Assassinats de scientifiques, joutes verbales et menaces d'attaques : un aperçu de la guerre de l'ombre que se mènent Israël et l'Iran.

Photo de une : Un homme qui brûle des drapeaux israéliens lors de la « Journée mondiale d'Al-Quds (Jérusalem) » à Téhéran, en Iran, le 28 octobre 2005. Vahid Salemi / AP Photo

L'actualité iranienne est sans doute l'une des plus riches du Moyen-Orient. Le 3 janvier, suite aux violences qui ont gagné l'Iran au lendemain de l'exécution du cheikh chiite Nimr al-Nimr par l'Arabie saoudite, le ministre saoudien des Affaires étrangères a annoncé la rupture des relations diplomatiques entre son pays et Téhéran.

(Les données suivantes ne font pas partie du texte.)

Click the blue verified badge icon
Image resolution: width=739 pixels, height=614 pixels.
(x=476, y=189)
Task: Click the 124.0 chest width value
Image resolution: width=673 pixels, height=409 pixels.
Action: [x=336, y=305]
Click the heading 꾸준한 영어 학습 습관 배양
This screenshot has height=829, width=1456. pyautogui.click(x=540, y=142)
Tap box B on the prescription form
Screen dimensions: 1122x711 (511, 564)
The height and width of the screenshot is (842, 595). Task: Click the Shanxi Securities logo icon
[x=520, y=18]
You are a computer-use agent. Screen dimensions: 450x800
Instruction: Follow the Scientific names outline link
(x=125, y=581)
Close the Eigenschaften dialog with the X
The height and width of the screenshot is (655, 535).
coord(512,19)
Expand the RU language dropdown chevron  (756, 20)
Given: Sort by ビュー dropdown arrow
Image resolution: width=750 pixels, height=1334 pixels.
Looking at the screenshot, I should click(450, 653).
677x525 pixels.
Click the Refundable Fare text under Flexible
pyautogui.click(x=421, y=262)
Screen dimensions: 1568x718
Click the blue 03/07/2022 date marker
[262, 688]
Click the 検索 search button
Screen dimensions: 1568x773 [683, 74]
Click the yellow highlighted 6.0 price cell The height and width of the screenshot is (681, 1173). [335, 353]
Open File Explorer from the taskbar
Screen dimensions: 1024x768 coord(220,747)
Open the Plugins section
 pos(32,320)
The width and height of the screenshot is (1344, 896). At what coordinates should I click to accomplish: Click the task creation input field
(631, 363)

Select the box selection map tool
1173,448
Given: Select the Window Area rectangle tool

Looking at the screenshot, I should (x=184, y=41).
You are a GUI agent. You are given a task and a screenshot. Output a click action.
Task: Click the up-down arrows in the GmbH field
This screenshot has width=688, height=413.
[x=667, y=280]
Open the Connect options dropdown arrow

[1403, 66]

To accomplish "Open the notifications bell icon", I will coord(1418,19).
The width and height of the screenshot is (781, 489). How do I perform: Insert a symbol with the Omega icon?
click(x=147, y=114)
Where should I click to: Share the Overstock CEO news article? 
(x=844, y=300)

Dans la foulée, Riyad a exigé « le départ sous 48 heures des membres de la représentation diplomatique iranienne » présents sur son territoire. Suite à ce regain de tensions entre les deux pays, les Émirats arabes unis, le Koweït, le Bahreïn et le Soudan ont eux aussi décidé de réduire leurs relations avec Téhéran et de rappeler leurs ambassadeurs en poste dans le pays des ayatollahs.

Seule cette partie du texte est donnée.